Start of Provided entries
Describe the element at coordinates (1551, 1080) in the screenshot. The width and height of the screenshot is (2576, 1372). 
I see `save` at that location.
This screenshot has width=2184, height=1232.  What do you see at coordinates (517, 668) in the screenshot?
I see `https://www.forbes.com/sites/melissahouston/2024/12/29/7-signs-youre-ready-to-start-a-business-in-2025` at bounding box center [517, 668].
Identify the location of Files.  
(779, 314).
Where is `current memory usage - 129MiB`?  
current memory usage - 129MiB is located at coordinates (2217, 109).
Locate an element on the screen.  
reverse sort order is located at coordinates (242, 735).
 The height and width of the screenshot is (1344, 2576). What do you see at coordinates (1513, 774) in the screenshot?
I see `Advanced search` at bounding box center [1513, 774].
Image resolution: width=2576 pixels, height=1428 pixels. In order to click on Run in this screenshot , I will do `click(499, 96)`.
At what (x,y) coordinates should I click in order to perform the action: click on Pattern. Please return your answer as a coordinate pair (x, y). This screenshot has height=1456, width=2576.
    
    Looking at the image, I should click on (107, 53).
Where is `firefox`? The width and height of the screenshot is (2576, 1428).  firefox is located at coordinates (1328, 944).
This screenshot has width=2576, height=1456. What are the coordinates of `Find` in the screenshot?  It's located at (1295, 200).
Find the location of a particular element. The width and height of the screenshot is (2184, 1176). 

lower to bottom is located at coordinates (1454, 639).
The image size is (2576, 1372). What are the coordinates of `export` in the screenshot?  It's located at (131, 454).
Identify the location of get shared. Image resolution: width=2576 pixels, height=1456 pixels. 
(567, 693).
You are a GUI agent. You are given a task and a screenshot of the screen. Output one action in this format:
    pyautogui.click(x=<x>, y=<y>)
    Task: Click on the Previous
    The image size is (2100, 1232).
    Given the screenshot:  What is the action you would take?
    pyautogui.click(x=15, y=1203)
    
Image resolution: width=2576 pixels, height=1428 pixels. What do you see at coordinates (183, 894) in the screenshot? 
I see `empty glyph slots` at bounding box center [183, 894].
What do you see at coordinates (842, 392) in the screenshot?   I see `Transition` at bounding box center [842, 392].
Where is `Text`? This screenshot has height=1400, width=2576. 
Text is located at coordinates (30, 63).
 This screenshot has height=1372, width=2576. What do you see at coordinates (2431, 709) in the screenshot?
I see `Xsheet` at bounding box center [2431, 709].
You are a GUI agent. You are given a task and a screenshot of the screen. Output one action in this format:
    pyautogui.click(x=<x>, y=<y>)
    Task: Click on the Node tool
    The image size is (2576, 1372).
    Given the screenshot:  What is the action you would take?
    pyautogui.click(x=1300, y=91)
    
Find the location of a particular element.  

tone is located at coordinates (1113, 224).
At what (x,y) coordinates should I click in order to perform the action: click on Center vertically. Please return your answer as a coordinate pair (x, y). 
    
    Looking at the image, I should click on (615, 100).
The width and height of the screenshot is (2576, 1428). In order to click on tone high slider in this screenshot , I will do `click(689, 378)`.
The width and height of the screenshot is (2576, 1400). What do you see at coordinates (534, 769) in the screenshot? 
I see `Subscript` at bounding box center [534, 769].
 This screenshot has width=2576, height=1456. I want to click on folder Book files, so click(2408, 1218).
End of Provided entries
Aim of the exercise |
Write out the lines above, unchanged, from the first one through the line containing "(567, 693).".

Reply to the task |
Describe the element at coordinates (1551, 1080) in the screenshot. The width and height of the screenshot is (2576, 1372). 
I see `save` at that location.
This screenshot has width=2184, height=1232.  What do you see at coordinates (517, 668) in the screenshot?
I see `https://www.forbes.com/sites/melissahouston/2024/12/29/7-signs-youre-ready-to-start-a-business-in-2025` at bounding box center [517, 668].
Identify the location of Files.  
(779, 314).
Where is `current memory usage - 129MiB`?  
current memory usage - 129MiB is located at coordinates (2217, 109).
Locate an element on the screen.  
reverse sort order is located at coordinates (242, 735).
 The height and width of the screenshot is (1344, 2576). What do you see at coordinates (1513, 774) in the screenshot?
I see `Advanced search` at bounding box center [1513, 774].
Image resolution: width=2576 pixels, height=1428 pixels. In order to click on Run in this screenshot , I will do `click(499, 96)`.
At what (x,y) coordinates should I click in order to perform the action: click on Pattern. Please return your answer as a coordinate pair (x, y). This screenshot has height=1456, width=2576.
    
    Looking at the image, I should click on (107, 53).
Where is `firefox`? The width and height of the screenshot is (2576, 1428).  firefox is located at coordinates (1328, 944).
This screenshot has width=2576, height=1456. What are the coordinates of `Find` in the screenshot?  It's located at (1295, 200).
Find the location of a particular element. The width and height of the screenshot is (2184, 1176). 

lower to bottom is located at coordinates (1454, 639).
The image size is (2576, 1372). What are the coordinates of `export` in the screenshot?  It's located at (131, 454).
Identify the location of get shared. Image resolution: width=2576 pixels, height=1456 pixels. 
(567, 693).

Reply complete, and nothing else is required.